28 FEBRUARY 2026
WhatsApp as the Interface
When I tell people ANA lives on WhatsApp, they always ask the same thing: "Why not build an app?"
Because you won't use it.
Be honest with yourself. How many apps have you downloaded, used for a week, and forgotten? How many "life-changing" productivity tools sit untouched on your third home screen?
Now think about WhatsApp. You opened it today. You opened it yesterday. You'll open it tomorrow. You probably opened it while reading this sentence.
In India, WhatsApp isn't just a messaging app. It's infrastructure. Your family is on it. Your work groups are on it. Your doctor, your accountant, your apartment maintenance guy — all on WhatsApp. It's the one app that survived every phone upgrade, every digital detox attempt, every "I'm deleting social media" phase.
So when I was building ANA, the question wasn't "which platform should I build on?" The question was "where does the user already live?" And the answer was obvious.
ANA shows up in your WhatsApp like a contact. Between your mom's message and your college group chat. She doesn't need an app store listing, she doesn't need onboarding screens, she doesn't need you to create a new account with a new password.
You just text her. Like you'd text a friend.
"What's on my calendar today?" — she answers.
"Track my Swiggy order" — she checks your email.
"Remind me to call mom at 6" — done.
"Kal ka meeting cancel kar do" — she switches to Hinglish with you because that's how you talk.

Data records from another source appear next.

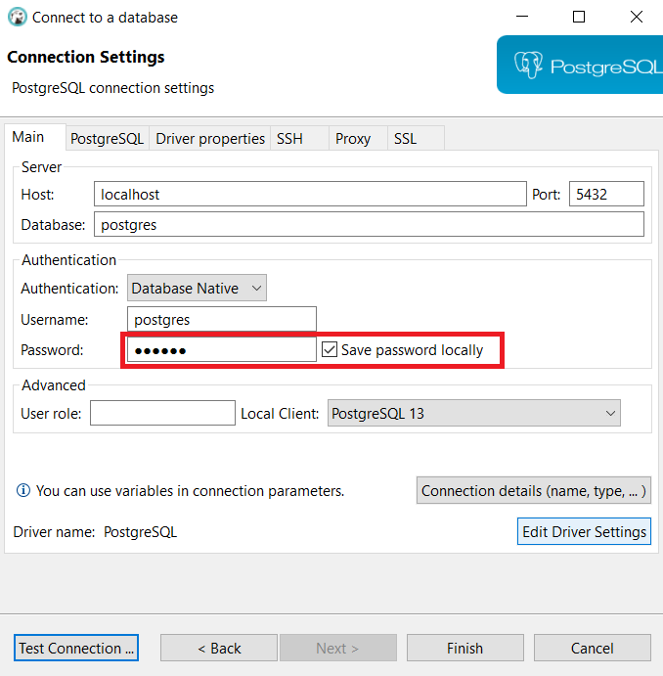Click into the Host input field

tap(310, 195)
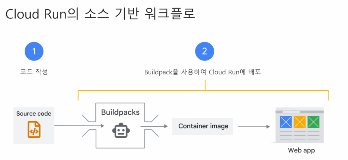Click the yellow bracket line above the workflow
This screenshot has width=348, height=160.
click(x=203, y=91)
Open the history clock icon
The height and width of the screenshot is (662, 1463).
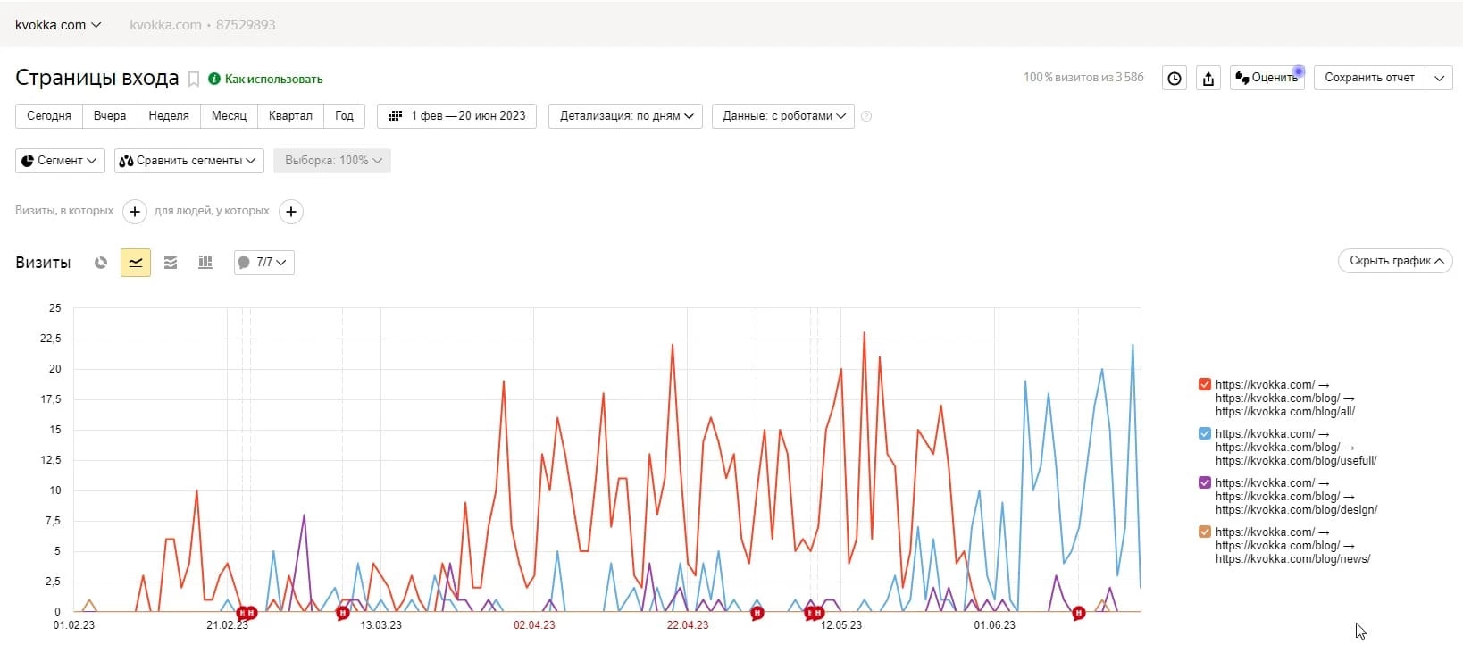(x=1175, y=79)
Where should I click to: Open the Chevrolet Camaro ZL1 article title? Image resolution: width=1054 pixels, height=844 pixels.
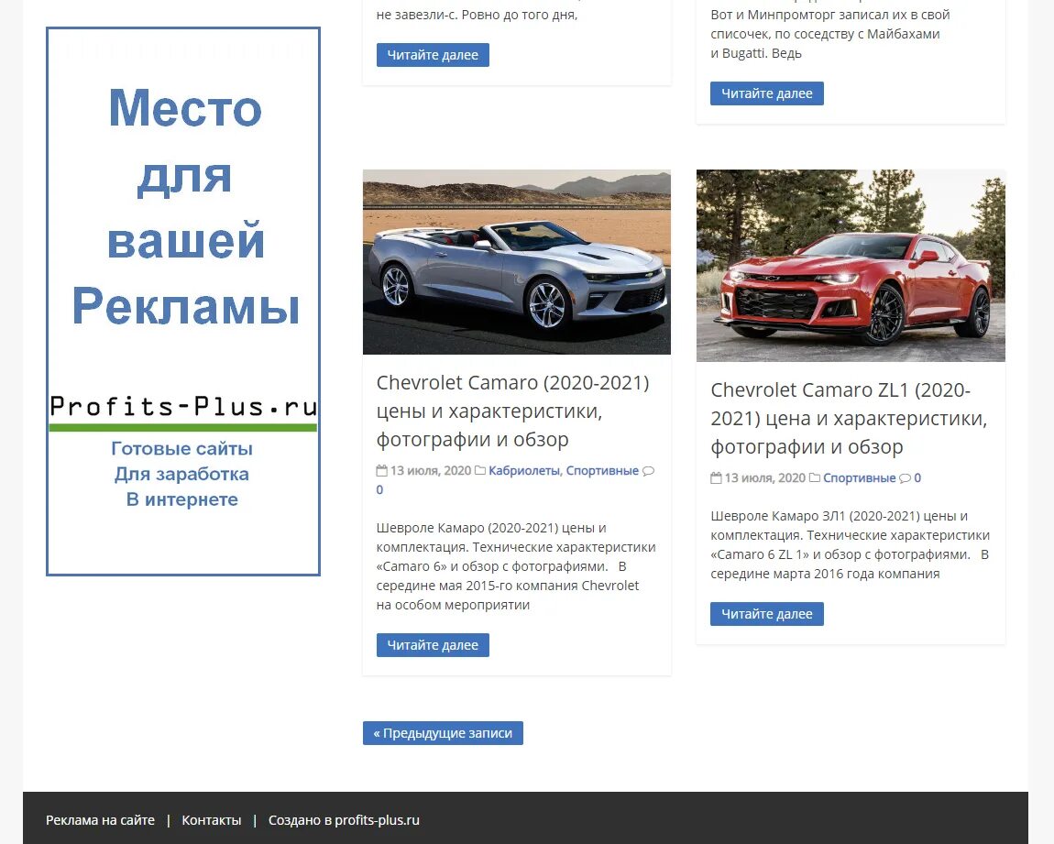pos(849,418)
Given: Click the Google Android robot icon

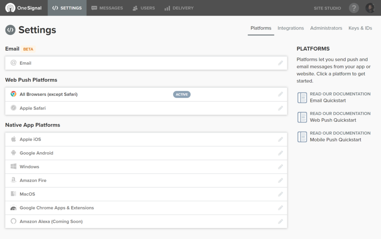Looking at the screenshot, I should point(13,153).
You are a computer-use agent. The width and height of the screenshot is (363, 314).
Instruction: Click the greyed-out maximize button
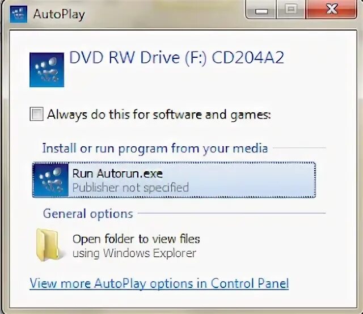point(291,10)
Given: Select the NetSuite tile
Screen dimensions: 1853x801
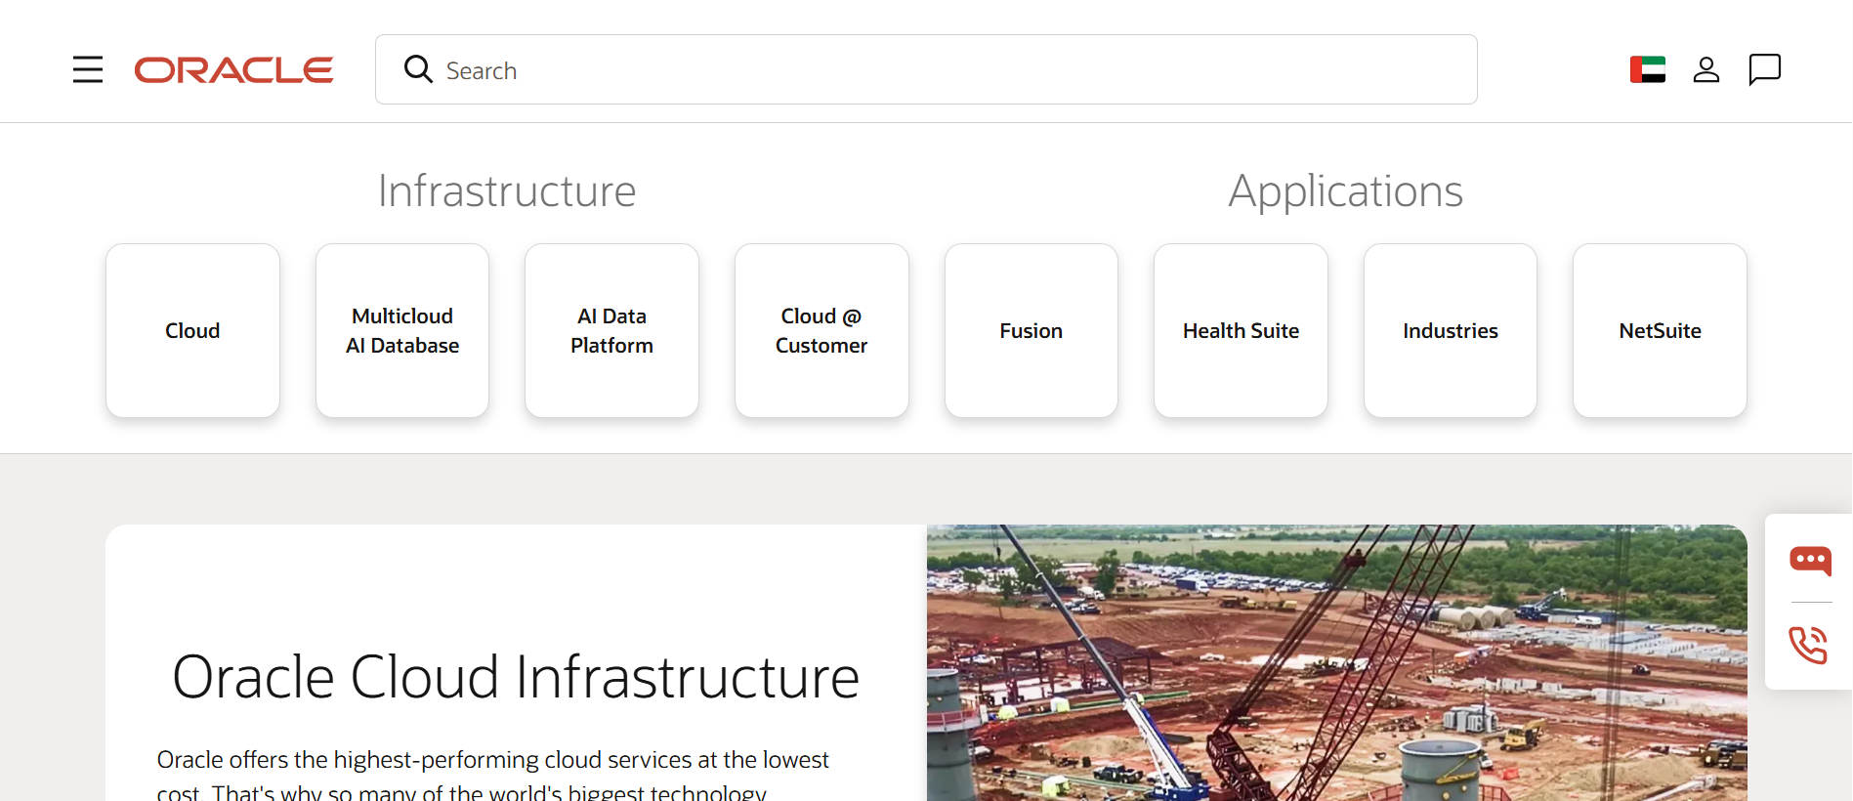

And the best part: she messages you first. Every morning at 8am, you get a WhatsApp from ANA. Not a notification from an app you'll ignore. A message. In the same place where your actual life happens.
There's something psychologically different about a WhatsApp message versus an app notification. A notification feels like a demand. A WhatsApp message feels like someone thought of you.
That's why ANA lives on WhatsApp. Not because it's the best technology. Because it's where you already are. And the best interface is the one you never have to think about opening.